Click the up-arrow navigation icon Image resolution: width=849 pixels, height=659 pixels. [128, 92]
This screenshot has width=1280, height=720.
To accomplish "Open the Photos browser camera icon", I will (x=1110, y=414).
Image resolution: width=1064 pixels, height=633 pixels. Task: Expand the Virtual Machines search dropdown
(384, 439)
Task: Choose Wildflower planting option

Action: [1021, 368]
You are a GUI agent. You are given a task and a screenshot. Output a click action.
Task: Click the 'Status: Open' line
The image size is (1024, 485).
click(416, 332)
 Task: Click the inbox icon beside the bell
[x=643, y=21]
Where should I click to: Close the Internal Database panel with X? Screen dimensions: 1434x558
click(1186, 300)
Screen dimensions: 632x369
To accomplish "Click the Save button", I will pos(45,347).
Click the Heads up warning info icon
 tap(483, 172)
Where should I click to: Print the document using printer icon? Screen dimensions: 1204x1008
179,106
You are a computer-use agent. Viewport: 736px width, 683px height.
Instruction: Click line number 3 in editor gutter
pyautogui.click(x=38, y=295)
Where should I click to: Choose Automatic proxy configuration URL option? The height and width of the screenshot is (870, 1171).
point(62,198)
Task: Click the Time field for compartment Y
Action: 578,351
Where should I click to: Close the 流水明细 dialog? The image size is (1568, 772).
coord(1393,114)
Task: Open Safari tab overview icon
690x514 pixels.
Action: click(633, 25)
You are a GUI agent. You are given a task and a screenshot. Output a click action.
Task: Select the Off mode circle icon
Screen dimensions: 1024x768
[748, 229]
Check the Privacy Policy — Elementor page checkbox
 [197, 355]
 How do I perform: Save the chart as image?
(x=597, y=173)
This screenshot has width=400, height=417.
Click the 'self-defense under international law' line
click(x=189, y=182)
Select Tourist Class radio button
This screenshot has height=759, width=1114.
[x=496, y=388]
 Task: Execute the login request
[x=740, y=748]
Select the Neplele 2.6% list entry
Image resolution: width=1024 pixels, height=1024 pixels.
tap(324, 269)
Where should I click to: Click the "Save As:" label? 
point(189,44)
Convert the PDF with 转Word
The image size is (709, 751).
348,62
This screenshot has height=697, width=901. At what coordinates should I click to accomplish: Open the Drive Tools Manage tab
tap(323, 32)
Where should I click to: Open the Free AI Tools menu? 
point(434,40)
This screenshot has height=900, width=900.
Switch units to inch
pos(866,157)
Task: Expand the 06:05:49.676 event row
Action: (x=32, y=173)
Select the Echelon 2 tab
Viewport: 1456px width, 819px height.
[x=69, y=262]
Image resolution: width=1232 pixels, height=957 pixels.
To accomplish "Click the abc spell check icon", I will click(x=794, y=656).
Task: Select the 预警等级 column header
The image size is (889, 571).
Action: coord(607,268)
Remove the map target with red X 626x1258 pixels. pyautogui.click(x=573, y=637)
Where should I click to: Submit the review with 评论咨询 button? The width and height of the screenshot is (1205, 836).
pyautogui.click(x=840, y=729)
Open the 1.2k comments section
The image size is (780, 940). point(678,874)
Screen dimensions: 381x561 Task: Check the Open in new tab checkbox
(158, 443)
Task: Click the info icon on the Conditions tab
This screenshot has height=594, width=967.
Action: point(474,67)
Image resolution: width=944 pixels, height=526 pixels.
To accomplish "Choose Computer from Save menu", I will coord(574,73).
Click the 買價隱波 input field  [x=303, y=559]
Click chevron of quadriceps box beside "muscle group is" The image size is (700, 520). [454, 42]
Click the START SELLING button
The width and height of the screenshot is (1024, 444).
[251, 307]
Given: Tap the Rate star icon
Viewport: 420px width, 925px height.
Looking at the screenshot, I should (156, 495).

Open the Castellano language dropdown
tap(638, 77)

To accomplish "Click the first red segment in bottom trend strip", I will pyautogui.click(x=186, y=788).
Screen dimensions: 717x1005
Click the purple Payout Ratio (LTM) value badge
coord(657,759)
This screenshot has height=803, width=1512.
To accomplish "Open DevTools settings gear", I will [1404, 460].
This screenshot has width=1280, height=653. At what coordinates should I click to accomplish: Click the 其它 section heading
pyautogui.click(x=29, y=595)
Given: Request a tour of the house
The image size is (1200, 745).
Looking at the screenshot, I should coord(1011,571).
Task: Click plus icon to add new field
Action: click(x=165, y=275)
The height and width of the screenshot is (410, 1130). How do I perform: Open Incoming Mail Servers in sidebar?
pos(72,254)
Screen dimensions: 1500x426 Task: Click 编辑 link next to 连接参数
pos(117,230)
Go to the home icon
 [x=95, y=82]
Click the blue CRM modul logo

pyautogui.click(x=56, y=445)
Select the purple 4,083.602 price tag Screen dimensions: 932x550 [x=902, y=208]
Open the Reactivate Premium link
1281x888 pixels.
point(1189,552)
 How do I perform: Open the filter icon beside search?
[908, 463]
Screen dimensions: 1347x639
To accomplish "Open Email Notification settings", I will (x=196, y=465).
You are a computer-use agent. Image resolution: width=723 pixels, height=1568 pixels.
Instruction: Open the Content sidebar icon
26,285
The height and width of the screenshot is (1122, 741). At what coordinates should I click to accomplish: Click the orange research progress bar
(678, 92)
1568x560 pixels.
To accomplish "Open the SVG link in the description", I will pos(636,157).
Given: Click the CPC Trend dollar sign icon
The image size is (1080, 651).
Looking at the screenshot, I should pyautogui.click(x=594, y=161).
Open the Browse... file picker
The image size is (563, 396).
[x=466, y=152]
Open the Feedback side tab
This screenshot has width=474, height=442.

REQUIRED WORK:
Word for word, write out every record in the listing.

WRITTEN RESPONSE:
Click the up-arrow navigation icon Image resolution: width=849 pixels, height=659 pixels. [128, 92]
This screenshot has width=1280, height=720.
To accomplish "Open the Photos browser camera icon", I will (x=1110, y=414).
Image resolution: width=1064 pixels, height=633 pixels. Task: Expand the Virtual Machines search dropdown
(384, 439)
Task: Choose Wildflower planting option

Action: [1021, 368]
You are a GUI agent. You are given a task and a screenshot. Output a click action.
Task: Click the 'Status: Open' line
The image size is (1024, 485).
click(416, 332)
 Task: Click the inbox icon beside the bell
[x=643, y=21]
Where should I click to: Close the Internal Database panel with X? Screen dimensions: 1434x558
click(1186, 300)
Screen dimensions: 632x369
To accomplish "Click the Save button", I will pos(45,347).
Click the Heads up warning info icon
 tap(483, 172)
Where should I click to: Print the document using printer icon? Screen dimensions: 1204x1008
179,106
You are a computer-use agent. Viewport: 736px width, 683px height.
Instruction: Click line number 3 in editor gutter
pyautogui.click(x=38, y=295)
Where should I click to: Choose Automatic proxy configuration URL option? The height and width of the screenshot is (870, 1171).
point(62,198)
Task: Click the Time field for compartment Y
Action: 578,351
Where should I click to: Close the 流水明细 dialog? The image size is (1568, 772).
coord(1393,114)
Task: Open Safari tab overview icon
690x514 pixels.
Action: click(633, 25)
You are a GUI agent. You are given a task and a screenshot. Output a click action.
Task: Select the Off mode circle icon
Screen dimensions: 1024x768
[748, 229]
Check the Privacy Policy — Elementor page checkbox
 [197, 355]
 How do I perform: Save the chart as image?
(x=597, y=173)
This screenshot has width=400, height=417.
Click the 'self-defense under international law' line
click(x=189, y=182)
Select Tourist Class radio button
This screenshot has height=759, width=1114.
[x=496, y=388]
 Task: Execute the login request
[x=740, y=748]
Select the Neplele 2.6% list entry
Image resolution: width=1024 pixels, height=1024 pixels.
tap(324, 269)
Where should I click to: Click the "Save As:" label? 
point(189,44)
Convert the PDF with 转Word
The image size is (709, 751).
348,62
This screenshot has height=697, width=901. At what coordinates should I click to accomplish: Open the Drive Tools Manage tab
tap(323, 32)
Where should I click to: Open the Free AI Tools menu? 
point(434,40)
This screenshot has height=900, width=900.
Switch units to inch
pos(866,157)
Task: Expand the 06:05:49.676 event row
Action: (x=32, y=173)
Select the Echelon 2 tab
Viewport: 1456px width, 819px height.
[x=69, y=262]
Image resolution: width=1232 pixels, height=957 pixels.
To accomplish "Click the abc spell check icon", I will click(x=794, y=656).
Task: Select the 预警等级 column header
The image size is (889, 571).
Action: coord(607,268)
Remove the map target with red X 626x1258 pixels. pyautogui.click(x=573, y=637)
Where should I click to: Submit the review with 评论咨询 button? The width and height of the screenshot is (1205, 836).
pyautogui.click(x=840, y=729)
Open the 1.2k comments section
The image size is (780, 940). point(678,874)
Screen dimensions: 381x561 Task: Check the Open in new tab checkbox
(158, 443)
Task: Click the info icon on the Conditions tab
This screenshot has height=594, width=967.
Action: point(474,67)
Image resolution: width=944 pixels, height=526 pixels.
To accomplish "Choose Computer from Save menu", I will coord(574,73).
Click the 買價隱波 input field  [x=303, y=559]
Click chevron of quadriceps box beside "muscle group is" The image size is (700, 520). [454, 42]
Click the START SELLING button
The width and height of the screenshot is (1024, 444).
[251, 307]
Given: Tap the Rate star icon
Viewport: 420px width, 925px height.
Looking at the screenshot, I should (156, 495).

Open the Castellano language dropdown
tap(638, 77)

To accomplish "Click the first red segment in bottom trend strip", I will pyautogui.click(x=186, y=788).
Screen dimensions: 717x1005
Click the purple Payout Ratio (LTM) value badge
coord(657,759)
This screenshot has height=803, width=1512.
To accomplish "Open DevTools settings gear", I will [1404, 460].
This screenshot has width=1280, height=653. At what coordinates should I click to accomplish: Click the 其它 section heading
pyautogui.click(x=29, y=595)
Given: Request a tour of the house
The image size is (1200, 745).
Looking at the screenshot, I should coord(1011,571).
Task: Click plus icon to add new field
Action: click(x=165, y=275)
The height and width of the screenshot is (410, 1130). How do I perform: Open Incoming Mail Servers in sidebar?
pos(72,254)
Screen dimensions: 1500x426 Task: Click 编辑 link next to 连接参数
pos(117,230)
Go to the home icon
 [x=95, y=82]
Click the blue CRM modul logo

pyautogui.click(x=56, y=445)
Select the purple 4,083.602 price tag Screen dimensions: 932x550 [x=902, y=208]
Open the Reactivate Premium link
1281x888 pixels.
point(1189,552)
 How do I perform: Open the filter icon beside search?
[908, 463]
Screen dimensions: 1347x639
To accomplish "Open Email Notification settings", I will (x=196, y=465).
You are a computer-use agent. Image resolution: width=723 pixels, height=1568 pixels.
Instruction: Open the Content sidebar icon
26,285
The height and width of the screenshot is (1122, 741). At what coordinates should I click to accomplish: Click the orange research progress bar
(678, 92)
1568x560 pixels.
To accomplish "Open the SVG link in the description", I will pos(636,157).
Given: Click the CPC Trend dollar sign icon
The image size is (1080, 651).
Looking at the screenshot, I should pyautogui.click(x=594, y=161).
Open the Browse... file picker
The image size is (563, 396).
[x=466, y=152]
Open the Feedback side tab
This screenshot has width=474, height=442.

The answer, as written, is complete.